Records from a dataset
───

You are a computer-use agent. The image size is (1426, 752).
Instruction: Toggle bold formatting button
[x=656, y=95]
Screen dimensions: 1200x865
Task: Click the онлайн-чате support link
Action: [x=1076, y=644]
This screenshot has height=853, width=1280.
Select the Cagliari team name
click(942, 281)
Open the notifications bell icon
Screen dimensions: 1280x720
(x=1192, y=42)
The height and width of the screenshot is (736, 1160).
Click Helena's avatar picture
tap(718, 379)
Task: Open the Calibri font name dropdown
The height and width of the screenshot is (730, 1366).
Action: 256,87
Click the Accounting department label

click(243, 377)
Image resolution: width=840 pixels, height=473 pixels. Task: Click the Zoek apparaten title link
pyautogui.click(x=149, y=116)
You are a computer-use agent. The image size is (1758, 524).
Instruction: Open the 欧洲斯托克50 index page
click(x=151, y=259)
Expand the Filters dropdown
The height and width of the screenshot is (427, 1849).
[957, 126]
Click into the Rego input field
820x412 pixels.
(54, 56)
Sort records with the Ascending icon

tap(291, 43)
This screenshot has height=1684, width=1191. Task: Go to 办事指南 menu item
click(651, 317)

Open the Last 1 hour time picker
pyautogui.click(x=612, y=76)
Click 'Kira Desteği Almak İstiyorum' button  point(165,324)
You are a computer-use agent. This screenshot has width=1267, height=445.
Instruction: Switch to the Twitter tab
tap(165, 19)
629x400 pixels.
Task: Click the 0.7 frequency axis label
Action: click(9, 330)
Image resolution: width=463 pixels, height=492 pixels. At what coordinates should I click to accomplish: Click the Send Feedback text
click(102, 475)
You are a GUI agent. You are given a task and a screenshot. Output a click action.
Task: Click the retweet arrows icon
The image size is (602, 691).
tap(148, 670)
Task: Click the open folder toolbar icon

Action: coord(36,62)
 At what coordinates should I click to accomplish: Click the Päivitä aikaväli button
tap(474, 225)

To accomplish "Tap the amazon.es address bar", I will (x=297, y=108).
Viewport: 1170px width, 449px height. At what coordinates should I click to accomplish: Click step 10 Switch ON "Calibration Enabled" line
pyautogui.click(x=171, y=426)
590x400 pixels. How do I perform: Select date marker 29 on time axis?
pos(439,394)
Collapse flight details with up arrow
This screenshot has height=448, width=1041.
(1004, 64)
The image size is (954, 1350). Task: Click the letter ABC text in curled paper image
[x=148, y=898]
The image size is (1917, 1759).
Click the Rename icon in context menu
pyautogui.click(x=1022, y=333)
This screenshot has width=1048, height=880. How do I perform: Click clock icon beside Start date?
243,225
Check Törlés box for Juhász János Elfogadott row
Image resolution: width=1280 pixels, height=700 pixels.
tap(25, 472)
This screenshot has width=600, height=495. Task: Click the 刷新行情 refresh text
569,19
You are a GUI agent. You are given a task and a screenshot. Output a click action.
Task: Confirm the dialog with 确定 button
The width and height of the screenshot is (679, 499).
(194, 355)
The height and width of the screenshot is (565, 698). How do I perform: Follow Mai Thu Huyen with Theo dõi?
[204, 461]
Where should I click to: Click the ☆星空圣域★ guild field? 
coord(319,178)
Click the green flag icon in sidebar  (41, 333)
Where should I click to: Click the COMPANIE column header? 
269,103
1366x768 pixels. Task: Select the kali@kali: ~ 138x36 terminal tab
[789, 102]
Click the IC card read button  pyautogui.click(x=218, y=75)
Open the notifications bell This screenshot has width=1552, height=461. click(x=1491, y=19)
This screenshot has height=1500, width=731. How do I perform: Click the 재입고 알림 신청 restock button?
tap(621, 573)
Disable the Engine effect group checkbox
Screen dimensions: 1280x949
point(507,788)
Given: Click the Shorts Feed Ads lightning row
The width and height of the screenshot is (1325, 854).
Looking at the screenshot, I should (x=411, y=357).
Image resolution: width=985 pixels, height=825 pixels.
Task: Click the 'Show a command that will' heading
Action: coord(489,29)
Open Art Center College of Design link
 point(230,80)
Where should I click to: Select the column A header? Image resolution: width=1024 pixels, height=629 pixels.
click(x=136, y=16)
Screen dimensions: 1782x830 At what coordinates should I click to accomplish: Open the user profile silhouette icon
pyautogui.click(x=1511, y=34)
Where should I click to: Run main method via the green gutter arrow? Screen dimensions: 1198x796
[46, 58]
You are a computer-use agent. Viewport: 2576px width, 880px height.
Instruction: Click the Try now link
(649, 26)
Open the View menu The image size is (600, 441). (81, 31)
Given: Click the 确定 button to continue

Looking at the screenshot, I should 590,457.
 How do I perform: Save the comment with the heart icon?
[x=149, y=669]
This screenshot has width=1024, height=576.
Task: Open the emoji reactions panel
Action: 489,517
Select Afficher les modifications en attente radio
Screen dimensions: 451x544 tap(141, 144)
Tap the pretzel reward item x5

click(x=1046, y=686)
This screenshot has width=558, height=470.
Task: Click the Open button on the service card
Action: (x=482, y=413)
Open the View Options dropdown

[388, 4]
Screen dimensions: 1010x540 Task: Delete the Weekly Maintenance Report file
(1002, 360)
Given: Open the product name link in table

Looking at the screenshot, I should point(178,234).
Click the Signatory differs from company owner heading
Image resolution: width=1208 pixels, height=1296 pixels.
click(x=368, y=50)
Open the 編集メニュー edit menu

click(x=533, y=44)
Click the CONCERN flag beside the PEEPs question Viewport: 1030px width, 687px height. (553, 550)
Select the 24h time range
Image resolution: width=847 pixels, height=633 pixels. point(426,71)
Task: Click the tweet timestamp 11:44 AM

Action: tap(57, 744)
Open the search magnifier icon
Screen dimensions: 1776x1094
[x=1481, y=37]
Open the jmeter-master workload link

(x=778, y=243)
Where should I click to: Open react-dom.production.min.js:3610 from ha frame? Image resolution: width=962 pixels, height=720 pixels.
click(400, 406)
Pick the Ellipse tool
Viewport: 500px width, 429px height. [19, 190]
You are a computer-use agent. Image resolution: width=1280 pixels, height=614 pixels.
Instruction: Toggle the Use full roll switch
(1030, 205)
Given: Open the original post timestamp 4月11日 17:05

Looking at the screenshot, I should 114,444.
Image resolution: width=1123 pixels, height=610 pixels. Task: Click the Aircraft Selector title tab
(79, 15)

───

REQUIREMENT
The answer must consist of every line in the records above that contains the word "agent".

SOLUTION TO THIS PROBLEM
You are a computer-use agent. The image size is (1426, 752).
You are a computer-use agent. The image size is (1758, 524).
You are a computer-use agent. This screenshot has width=1267, height=445.
You are a GUI agent. You are given a task and a screenshot. Output a click action.
You are a GUI agent. You are given a task and a screenshot. Output a click action.
You are a computer-use agent. Viewport: 2576px width, 880px height.
You are a computer-use agent. Image resolution: width=1280 pixels, height=614 pixels.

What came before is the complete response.